Most people have a relative or ancestor who either served in the military or fought during a specific war. Many researchers are unaware, however, that a significant distinction exists between volunteer soldiers and Regular soldiers, and that the two types of service are documented differently. Volunteers (citizen soldiers) were enlisted to serve during specific wars or national crises; hence, the National Archives has records of volunteers who fought in all the major conflicts from the Revolutionary War to the Philippine Insurrection of 1899-1902. Regular soldiers, by contrast, were the professional or career soldiers who served during peace and war. They also fought in all of the major wars from 1775 to 1902, but their service was continuous; their units carried on in peacetime while the volunteer regiments disbanded.

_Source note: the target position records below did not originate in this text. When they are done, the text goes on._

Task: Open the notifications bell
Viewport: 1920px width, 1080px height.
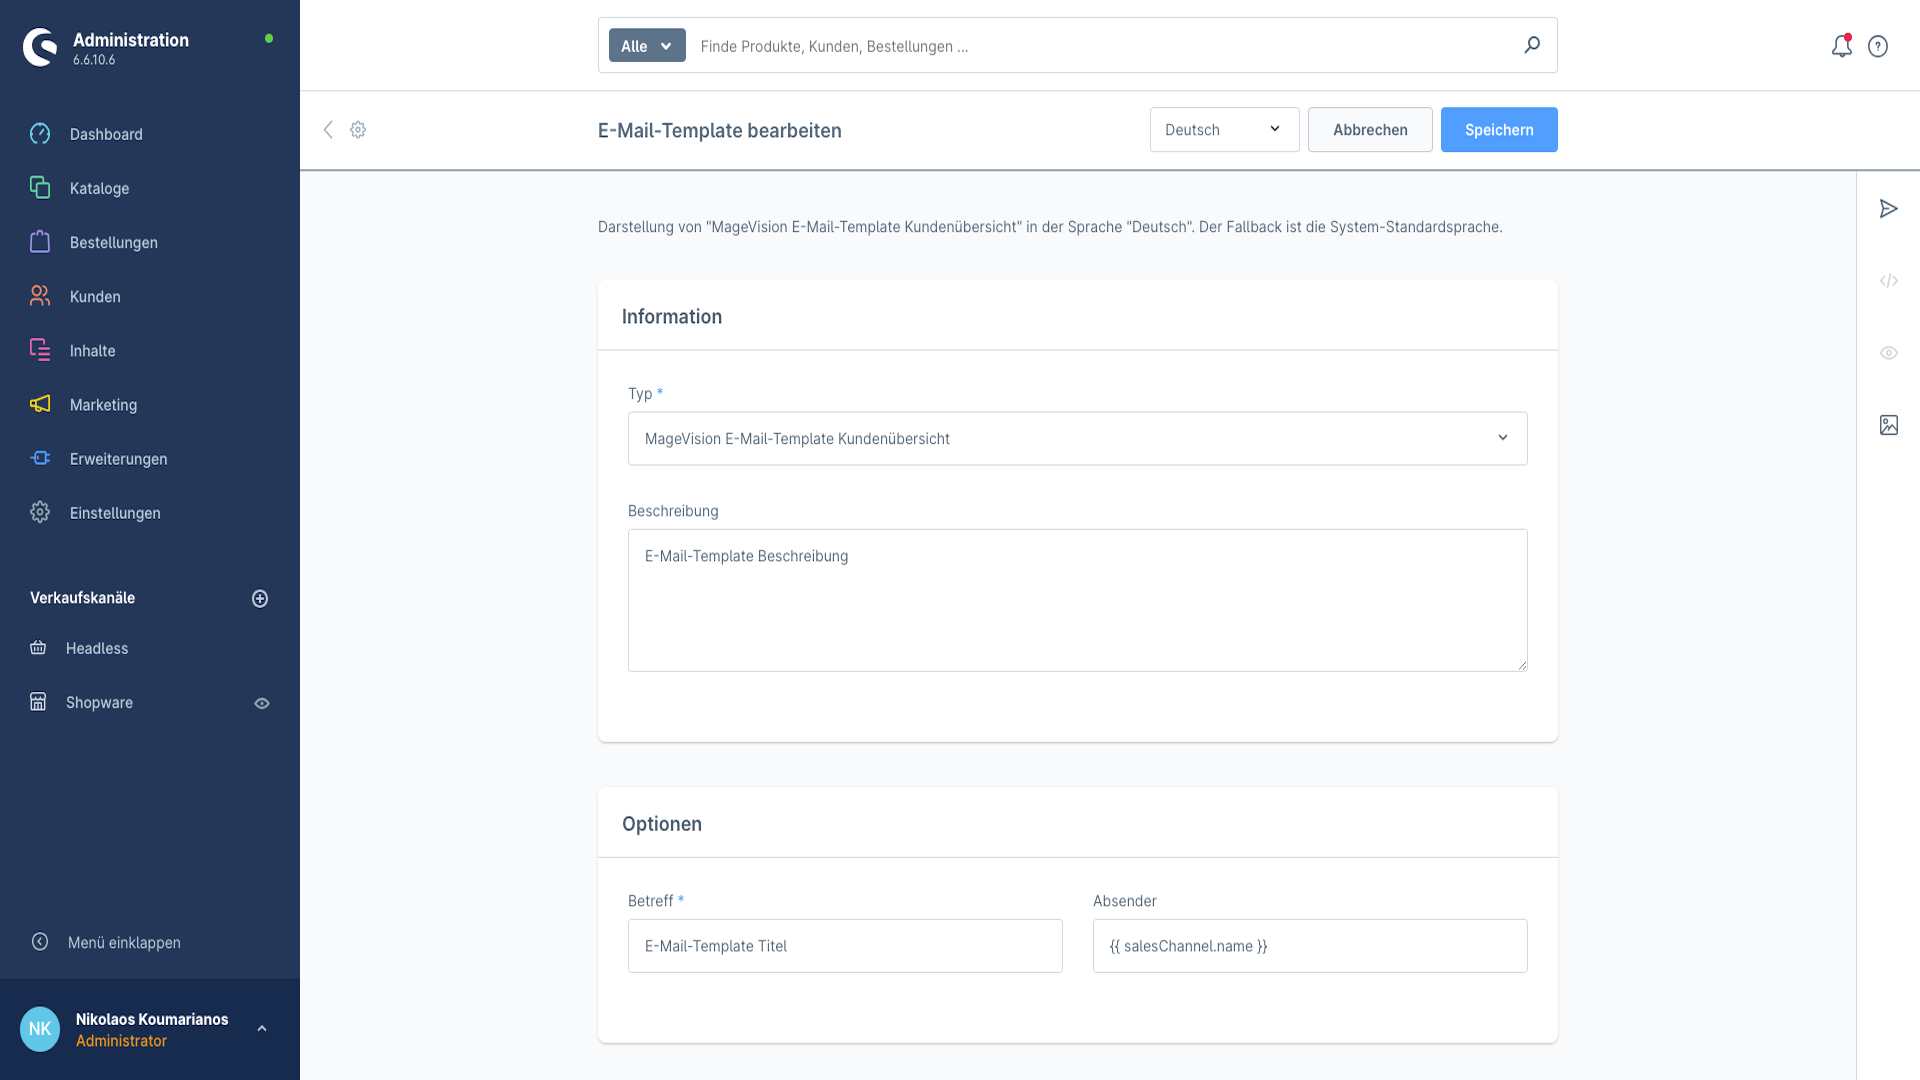Action: (1841, 46)
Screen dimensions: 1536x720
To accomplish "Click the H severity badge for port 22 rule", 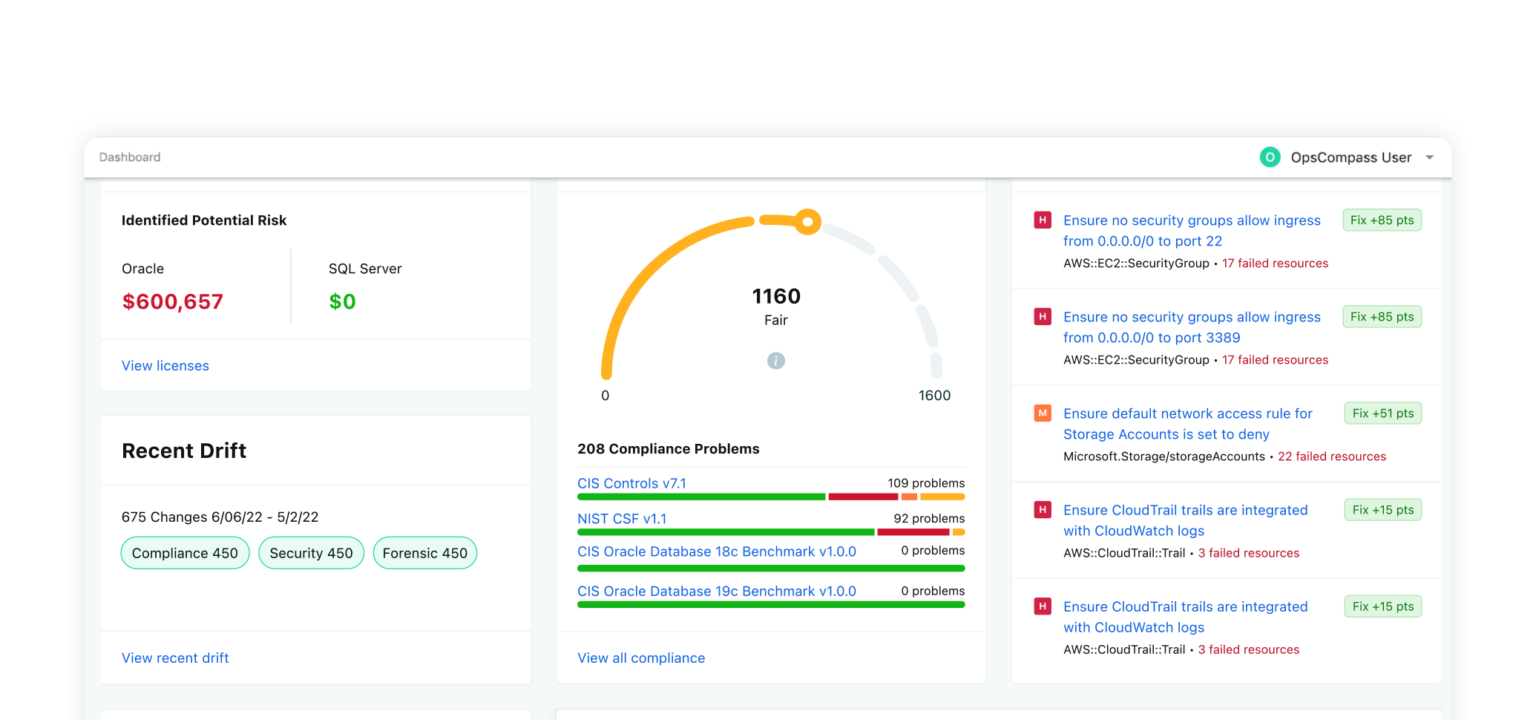I will click(1042, 221).
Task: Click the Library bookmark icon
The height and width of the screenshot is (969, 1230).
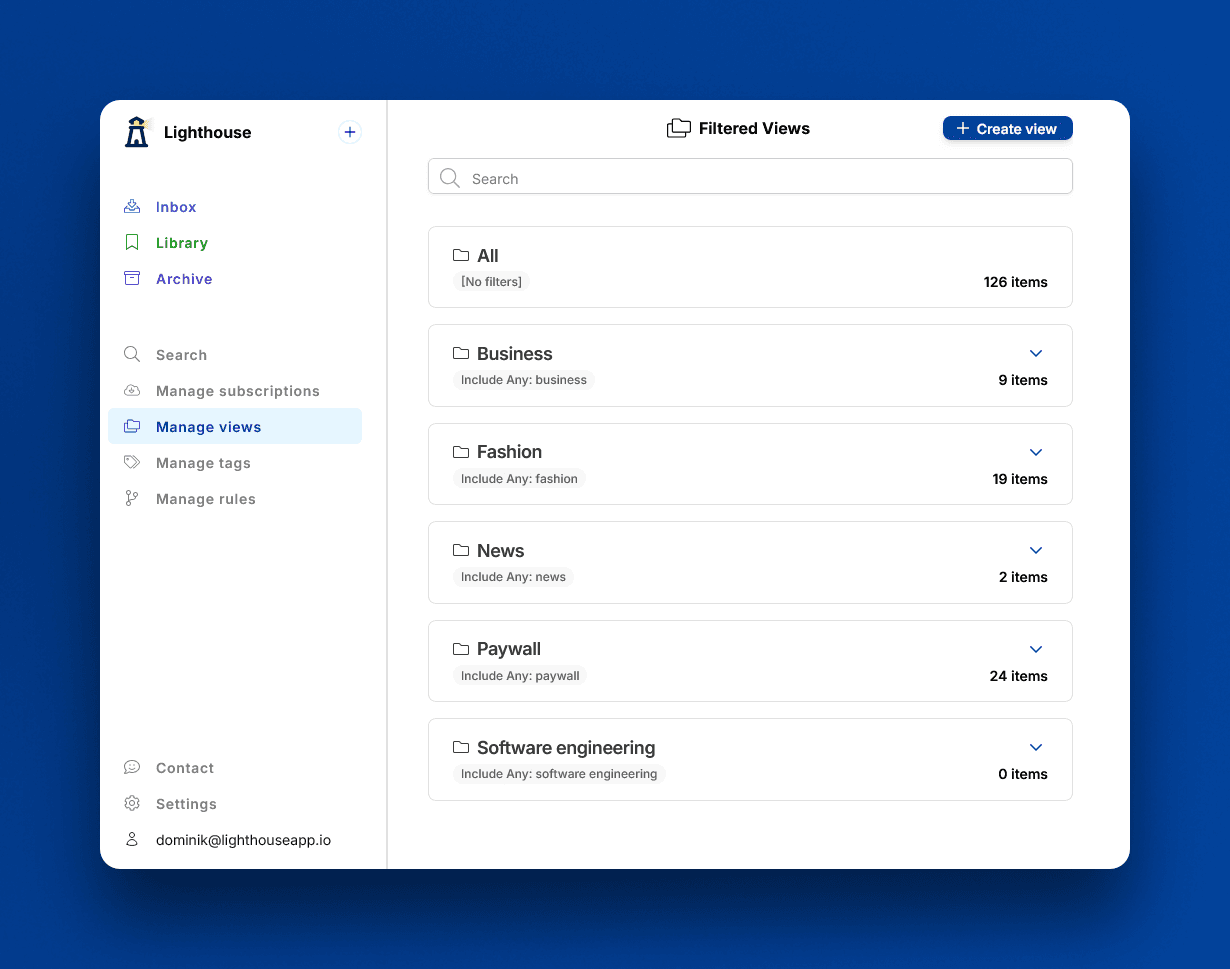Action: click(x=132, y=243)
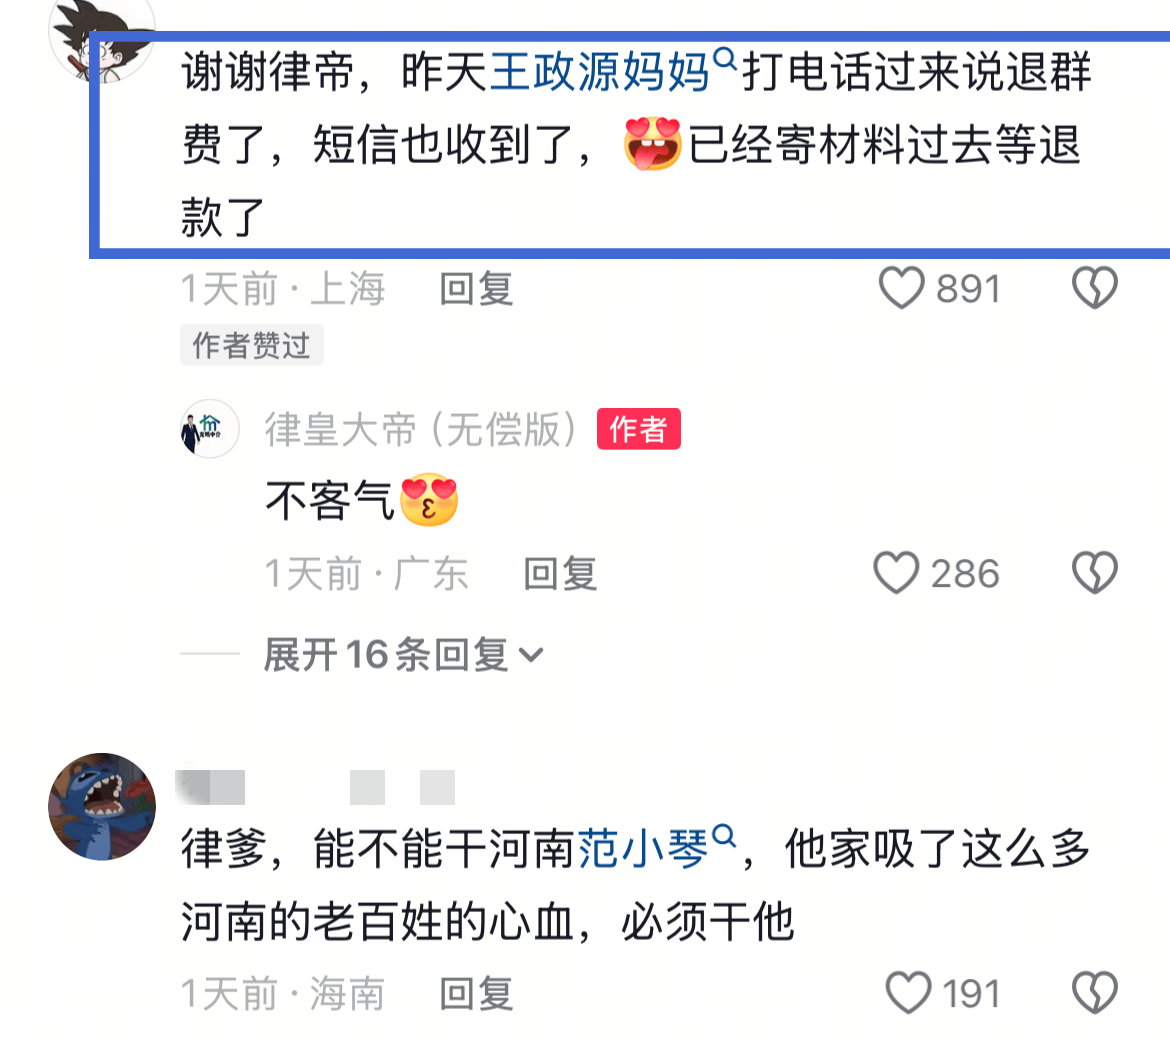Reply to the author's Guangdong comment
This screenshot has width=1170, height=1038.
click(x=560, y=574)
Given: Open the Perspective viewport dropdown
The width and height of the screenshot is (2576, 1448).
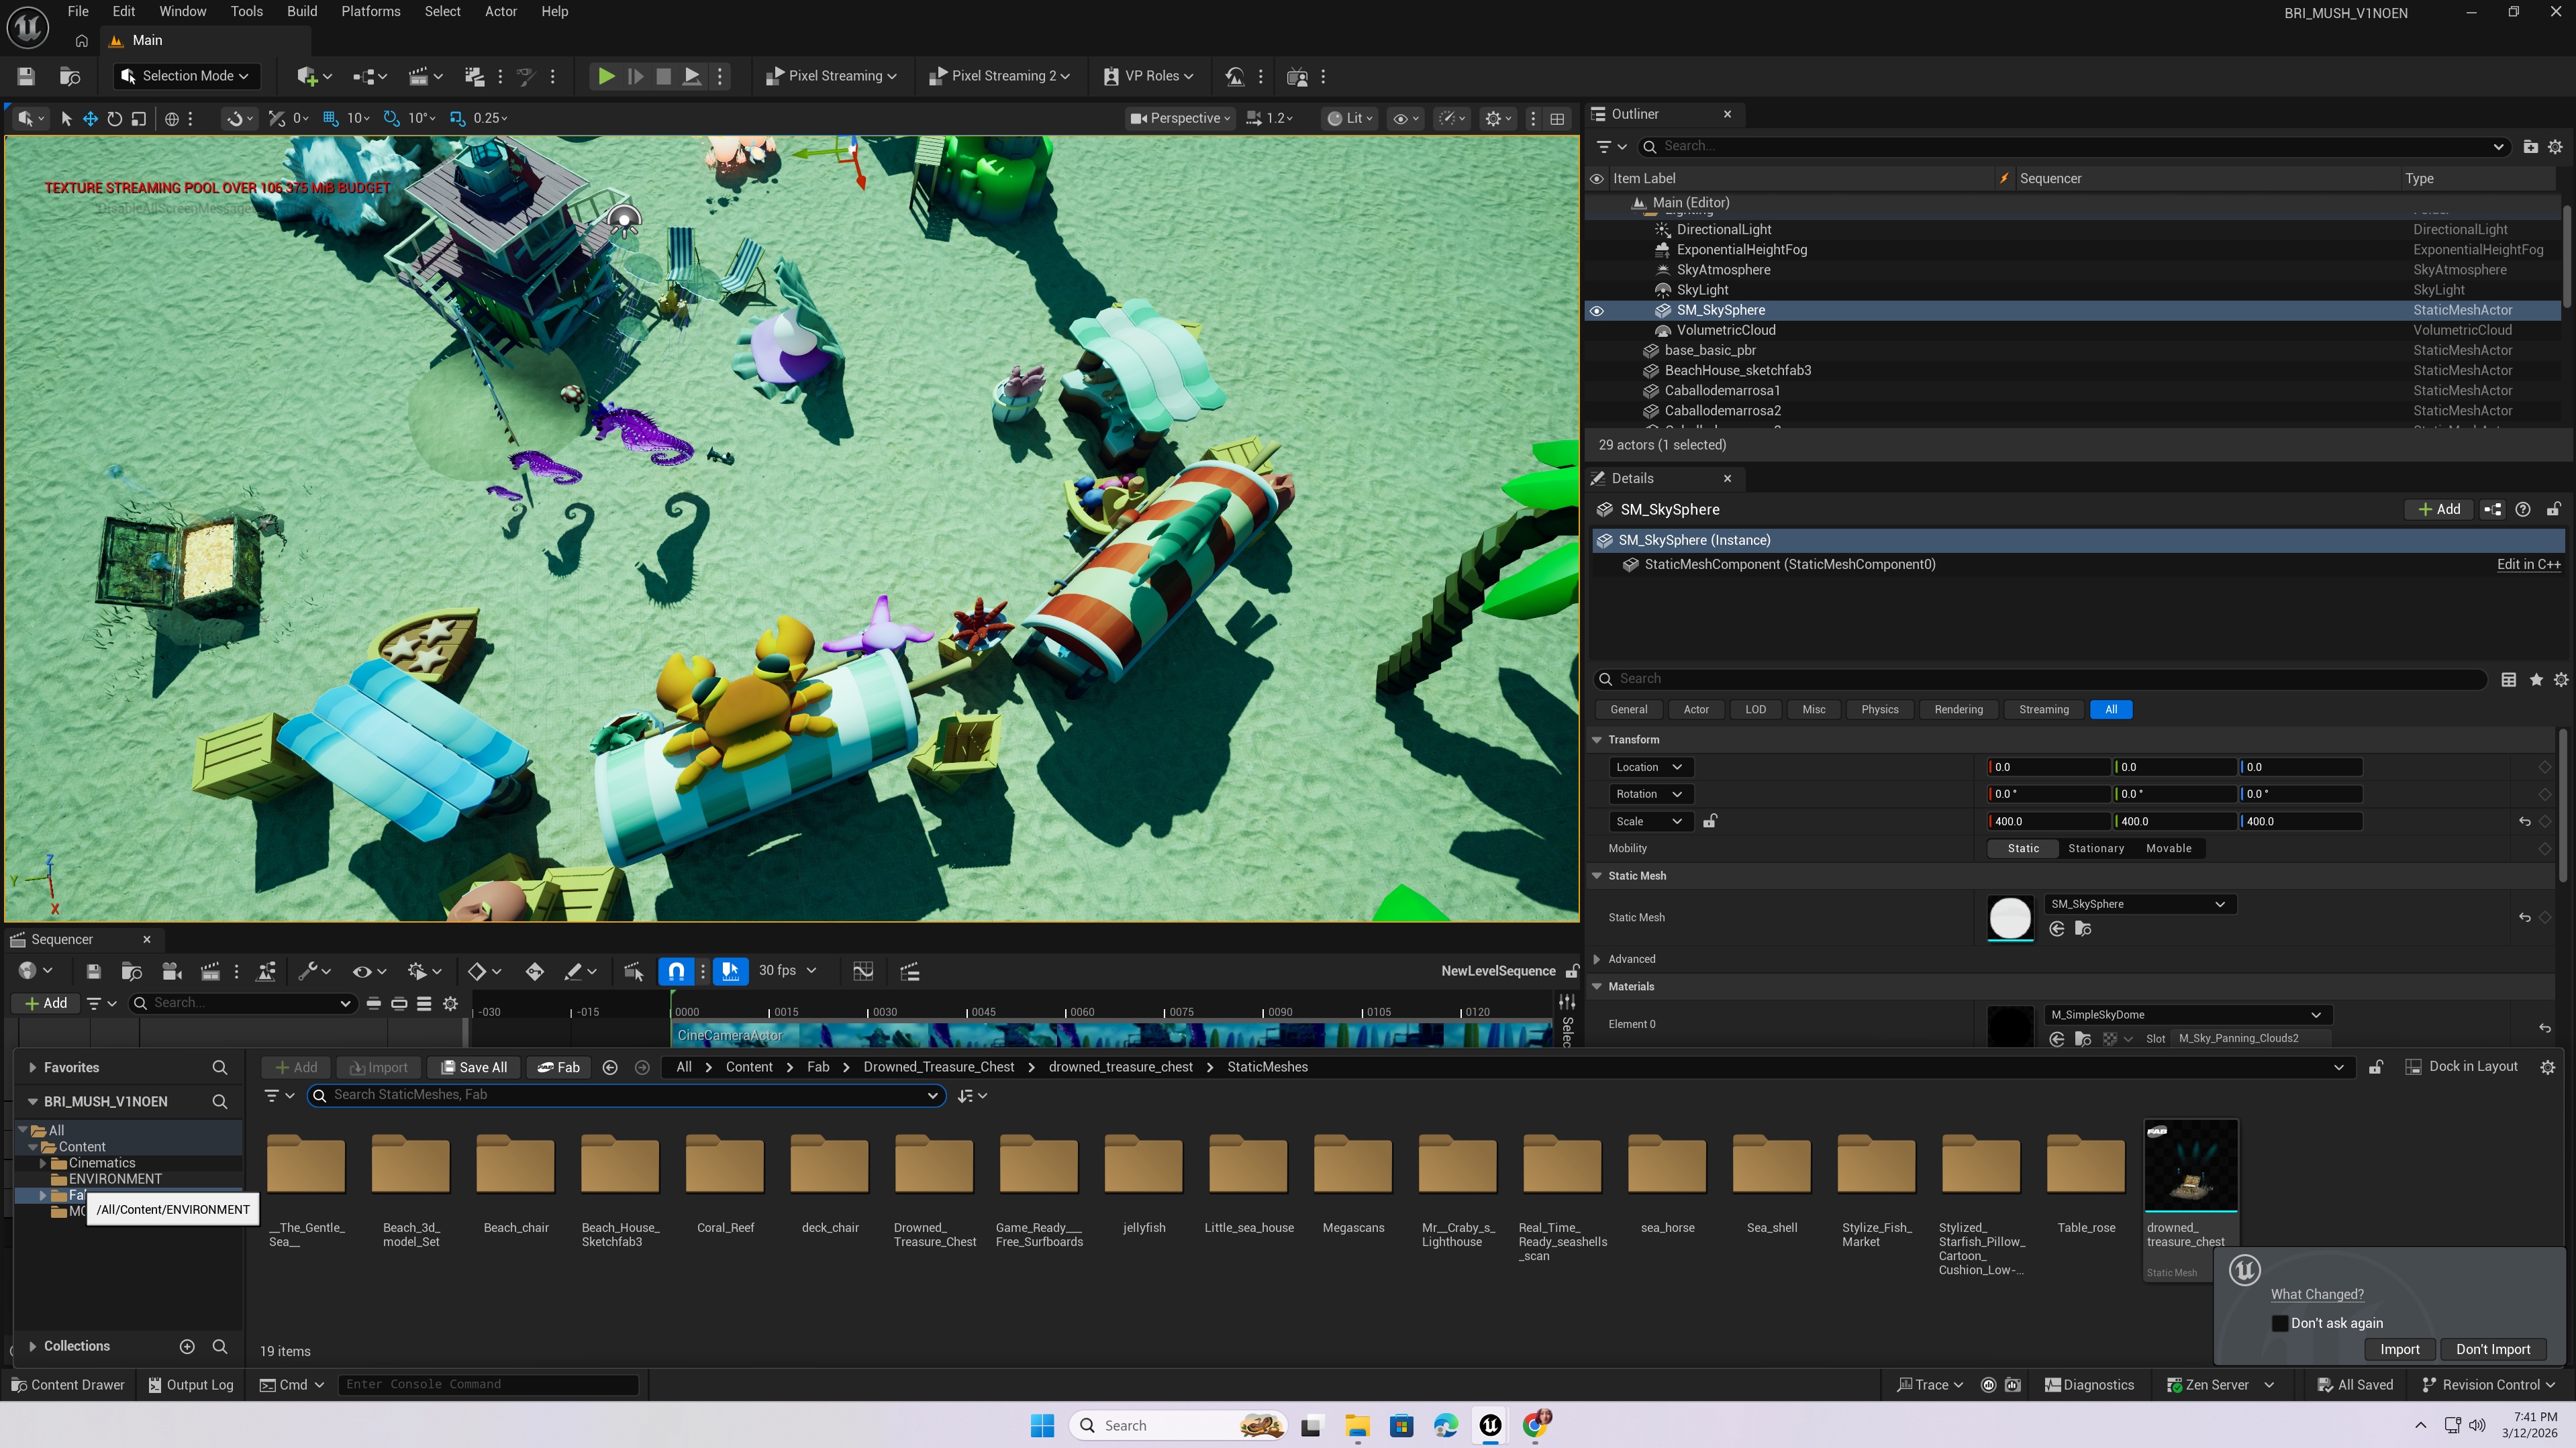Looking at the screenshot, I should (x=1179, y=118).
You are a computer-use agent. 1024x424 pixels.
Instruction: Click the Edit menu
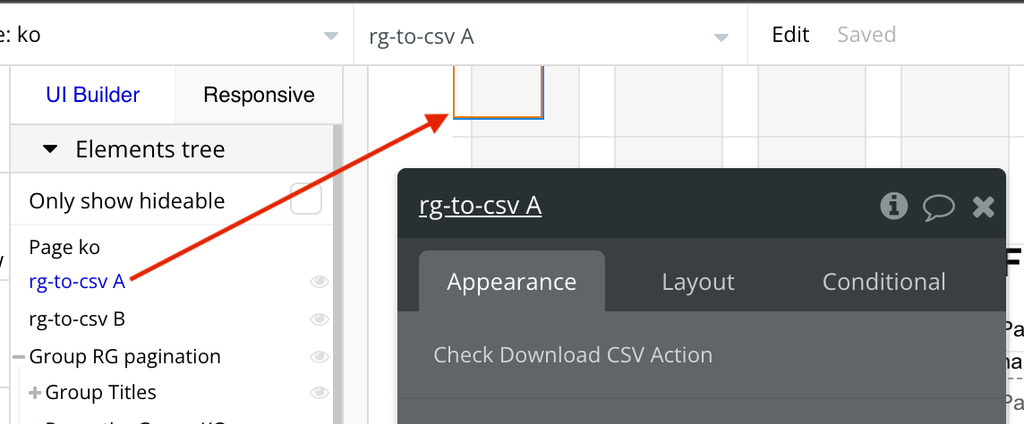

Volunteer soldiers are documented in the Compiled Military Service Records (CMSRs), which contain all of their enlistment (muster-in) and discharge (muster-out) information. The War Department recorded the service of Regular soldiers in the Register of Enlistments (ARC ID 575272), which also showed the beginning and end of their terms of service. More information about both types of military service records is available on the Archival Research Catalog (ARC).
In the twentieth century and beyond, volunteer or citizen soldiers became a thing of the past (at least in the old sense) as the U.S. military conducted all of the fighting in America’s major wars (although you could now make a case for the National guardsmen who have been called to serve in Iraq and Afghanistan). The records of twentieth-century soldiers are probably a good subject for a separate blog!